» **Défis**:
(1) Répondez à ces questions à partir de la lettre sur le comité de rédaction de Naqd :
(a) À qui l'auteur dit-il s'être adressé dans sa lettre ?
(b) Qu'est-il arrivé au colloque projeté ?
(c) Que demande à nouveau l'auteur dans la dernière phrase ?
(2) Écrivez la suite de la lettre sur le comité de rédaction de Naqd, à partir de sa dernière phrase.

━━ Extrait fourni

J’ai été désolé d’apprendre que ma lettre a eu sur toi l’effet que tu as dit. Il est évident que tel n’était pas l’objectif, précisément pour les raisons que tu rappelles et que je prends tout à fait à mon compte. Il se trouve qu’il n’est jamais bon de mélanger les genres. Moi, je me suis adressé au directeur de la Revue et tu es bien ce directeur. Dès lors, tu ne peux pas être directeur, fonctionner comme directeur et refuser d’être interpellé en tant que directeur. Et dans ma lettre au directeur je n’ai rien fait d’autres que rappeler des faits vérifiables et en tirer l’enseignement qui m’a semblé s’imposer.

Pour mon humble personne.

1 – Il est un fait que malgré l’accord conclu et l’engagement pris, le colloque projeté n’a pas eu lieu. Et sans aucune explication.

2 – Il est un fait que, contrairement à ce qui avait été convenu, le Comité de rédaction de Naqd n’a pas été appelé à se réunir.

D’autre part, Naqd m’a semblé avoir changé. Je ne dis pas que c’est une mauvaise chose ; je dis seulement que le Naqd nouveau ne me convient pas. On peut me traiter comme on voudra : conservateur ou provincial (ou les deux à la fois pour faire plus lourd et plus mal), mais je reste attaché à l’ancienne formule car, de mon point de vue personnel, elle seule pouvait faire la différence.

Je réitère donc ma demande de ne plus faire partie du Comité de Rédaction.

━━━━
━━ Données fournies

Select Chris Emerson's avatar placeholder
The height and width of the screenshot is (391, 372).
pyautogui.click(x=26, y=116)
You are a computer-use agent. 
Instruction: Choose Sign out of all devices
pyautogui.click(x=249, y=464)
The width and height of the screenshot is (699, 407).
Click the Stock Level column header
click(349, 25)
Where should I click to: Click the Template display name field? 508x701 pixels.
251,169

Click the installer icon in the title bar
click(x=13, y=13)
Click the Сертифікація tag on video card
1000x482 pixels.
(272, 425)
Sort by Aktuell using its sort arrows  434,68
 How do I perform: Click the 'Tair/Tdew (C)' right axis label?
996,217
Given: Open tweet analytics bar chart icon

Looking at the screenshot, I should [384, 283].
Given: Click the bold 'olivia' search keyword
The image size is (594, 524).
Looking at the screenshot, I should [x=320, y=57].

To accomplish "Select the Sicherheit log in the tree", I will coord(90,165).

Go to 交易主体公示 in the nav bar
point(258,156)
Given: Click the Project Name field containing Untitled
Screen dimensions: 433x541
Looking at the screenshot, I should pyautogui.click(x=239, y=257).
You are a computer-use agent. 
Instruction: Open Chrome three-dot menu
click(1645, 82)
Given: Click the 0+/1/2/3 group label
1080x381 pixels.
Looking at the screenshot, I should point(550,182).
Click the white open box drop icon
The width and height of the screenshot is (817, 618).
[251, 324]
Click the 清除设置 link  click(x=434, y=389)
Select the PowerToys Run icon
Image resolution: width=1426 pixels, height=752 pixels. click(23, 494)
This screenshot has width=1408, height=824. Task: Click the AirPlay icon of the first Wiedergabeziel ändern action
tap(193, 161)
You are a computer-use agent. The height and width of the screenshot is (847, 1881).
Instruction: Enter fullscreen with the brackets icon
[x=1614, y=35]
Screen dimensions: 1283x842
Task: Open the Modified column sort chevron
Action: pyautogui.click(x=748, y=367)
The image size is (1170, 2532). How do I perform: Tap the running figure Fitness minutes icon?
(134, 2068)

━━━━

» **Réponses aux tâches**:
(1)
(a) Au directeur de la Revue.
(b) Il n'a pas eu lieu, et sans aucune explication.
(c) Ne plus faire partie du Comité de rédaction.

(2)
Tu as évoqué un chapitre qui, pour moi, est le plus important, celui de nos relations amicales. Je ne peux te cacher que je l’ai lu ce rappel avec nostalgie et aussi avec amertume. La nostalgie, je n’ai pas besoin de développer. L’amertume lorsque je me suis rappelé l’affaire du CRASC, lorsque leurs amis pagsistes de toutes les régions d’Algérie et de l’étranger se sont mobilisés pour les soutenir comme s’il obéissait [sic] à une directive centrale et lorsque mon ami à moi, Dahou, se cantonnait dans une neutralité toute diplomatique. Te rappelles-tu l’argument qui (à tes yeux) la justifiait : la présence au sein de notre minuscule groupe d’un collègue avec lequel tu étais politiquement en désaccord.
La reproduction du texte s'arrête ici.